_Data for analysis_
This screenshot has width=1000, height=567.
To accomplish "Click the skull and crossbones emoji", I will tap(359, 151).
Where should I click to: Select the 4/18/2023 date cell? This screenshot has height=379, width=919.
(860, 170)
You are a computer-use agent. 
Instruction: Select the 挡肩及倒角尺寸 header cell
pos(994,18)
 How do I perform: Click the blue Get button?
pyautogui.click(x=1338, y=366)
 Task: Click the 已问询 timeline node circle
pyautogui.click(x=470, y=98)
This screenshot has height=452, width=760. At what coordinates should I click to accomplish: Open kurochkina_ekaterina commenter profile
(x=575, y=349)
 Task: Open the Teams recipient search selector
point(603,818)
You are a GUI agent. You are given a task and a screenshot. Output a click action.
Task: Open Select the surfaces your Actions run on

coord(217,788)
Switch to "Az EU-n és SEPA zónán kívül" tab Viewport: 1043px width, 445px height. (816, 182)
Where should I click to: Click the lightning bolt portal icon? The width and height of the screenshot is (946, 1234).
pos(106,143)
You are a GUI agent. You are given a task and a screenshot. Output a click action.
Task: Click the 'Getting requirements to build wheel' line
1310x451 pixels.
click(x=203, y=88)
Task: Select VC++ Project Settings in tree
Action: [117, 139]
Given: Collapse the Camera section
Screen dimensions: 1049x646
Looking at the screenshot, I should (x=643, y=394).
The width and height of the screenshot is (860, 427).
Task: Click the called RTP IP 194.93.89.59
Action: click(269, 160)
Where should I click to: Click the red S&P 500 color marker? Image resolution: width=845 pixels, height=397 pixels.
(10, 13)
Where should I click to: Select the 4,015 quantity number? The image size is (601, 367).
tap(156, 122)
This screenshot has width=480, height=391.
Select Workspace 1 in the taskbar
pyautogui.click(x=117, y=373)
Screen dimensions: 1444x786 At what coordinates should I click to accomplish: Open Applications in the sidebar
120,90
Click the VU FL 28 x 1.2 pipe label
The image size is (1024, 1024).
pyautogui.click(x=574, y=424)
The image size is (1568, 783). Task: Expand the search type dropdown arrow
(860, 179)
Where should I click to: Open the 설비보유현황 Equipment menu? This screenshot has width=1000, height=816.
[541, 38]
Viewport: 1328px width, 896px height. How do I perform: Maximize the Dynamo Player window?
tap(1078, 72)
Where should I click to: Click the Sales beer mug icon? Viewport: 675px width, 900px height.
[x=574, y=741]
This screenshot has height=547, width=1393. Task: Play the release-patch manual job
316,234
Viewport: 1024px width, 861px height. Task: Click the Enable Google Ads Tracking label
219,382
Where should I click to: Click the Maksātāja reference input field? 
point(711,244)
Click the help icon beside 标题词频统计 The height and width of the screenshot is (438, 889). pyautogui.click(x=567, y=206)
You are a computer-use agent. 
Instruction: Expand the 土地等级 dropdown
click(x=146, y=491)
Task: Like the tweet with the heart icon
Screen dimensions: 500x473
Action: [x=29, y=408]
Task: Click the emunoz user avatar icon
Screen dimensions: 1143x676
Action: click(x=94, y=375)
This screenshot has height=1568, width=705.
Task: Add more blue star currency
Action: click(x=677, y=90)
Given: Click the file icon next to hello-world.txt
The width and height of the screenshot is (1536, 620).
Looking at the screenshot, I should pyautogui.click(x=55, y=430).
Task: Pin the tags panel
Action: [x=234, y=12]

_Your goal_
Repeat the whole listing exactly.

_Your solution_
This screenshot has width=1000, height=567.
To accomplish "Click the skull and crossbones emoji", I will tap(359, 151).
Where should I click to: Select the 4/18/2023 date cell? This screenshot has height=379, width=919.
(860, 170)
You are a computer-use agent. 
Instruction: Select the 挡肩及倒角尺寸 header cell
pos(994,18)
 How do I perform: Click the blue Get button?
pyautogui.click(x=1338, y=366)
 Task: Click the 已问询 timeline node circle
pyautogui.click(x=470, y=98)
This screenshot has height=452, width=760. At what coordinates should I click to accomplish: Open kurochkina_ekaterina commenter profile
(x=575, y=349)
 Task: Open the Teams recipient search selector
point(603,818)
You are a GUI agent. You are given a task and a screenshot. Output a click action.
Task: Open Select the surfaces your Actions run on

coord(217,788)
Switch to "Az EU-n és SEPA zónán kívül" tab Viewport: 1043px width, 445px height. (816, 182)
Where should I click to: Click the lightning bolt portal icon? The width and height of the screenshot is (946, 1234).
pos(106,143)
You are a GUI agent. You are given a task and a screenshot. Output a click action.
Task: Click the 'Getting requirements to build wheel' line
1310x451 pixels.
click(x=203, y=88)
Task: Select VC++ Project Settings in tree
Action: [117, 139]
Given: Collapse the Camera section
Screen dimensions: 1049x646
Looking at the screenshot, I should (x=643, y=394).
The width and height of the screenshot is (860, 427).
Task: Click the called RTP IP 194.93.89.59
Action: click(269, 160)
Where should I click to: Click the red S&P 500 color marker? Image resolution: width=845 pixels, height=397 pixels.
(10, 13)
Where should I click to: Select the 4,015 quantity number? The image size is (601, 367).
tap(156, 122)
This screenshot has width=480, height=391.
Select Workspace 1 in the taskbar
pyautogui.click(x=117, y=373)
Screen dimensions: 1444x786 At what coordinates should I click to accomplish: Open Applications in the sidebar
120,90
Click the VU FL 28 x 1.2 pipe label
The image size is (1024, 1024).
pyautogui.click(x=574, y=424)
The image size is (1568, 783). Task: Expand the search type dropdown arrow
(860, 179)
Where should I click to: Open the 설비보유현황 Equipment menu? This screenshot has width=1000, height=816.
[541, 38]
Viewport: 1328px width, 896px height. How do I perform: Maximize the Dynamo Player window?
tap(1078, 72)
Where should I click to: Click the Sales beer mug icon? Viewport: 675px width, 900px height.
[x=574, y=741]
This screenshot has height=547, width=1393. Task: Play the release-patch manual job
316,234
Viewport: 1024px width, 861px height. Task: Click the Enable Google Ads Tracking label
219,382
Where should I click to: Click the Maksātāja reference input field? 
point(711,244)
Click the help icon beside 标题词频统计 The height and width of the screenshot is (438, 889). pyautogui.click(x=567, y=206)
You are a computer-use agent. 
Instruction: Expand the 土地等级 dropdown
click(x=146, y=491)
Task: Like the tweet with the heart icon
Screen dimensions: 500x473
Action: [x=29, y=408]
Task: Click the emunoz user avatar icon
Screen dimensions: 1143x676
Action: click(x=94, y=375)
This screenshot has height=1568, width=705.
Task: Add more blue star currency
Action: click(x=677, y=90)
Given: Click the file icon next to hello-world.txt
The width and height of the screenshot is (1536, 620).
Looking at the screenshot, I should pyautogui.click(x=55, y=430).
Task: Pin the tags panel
Action: [x=234, y=12]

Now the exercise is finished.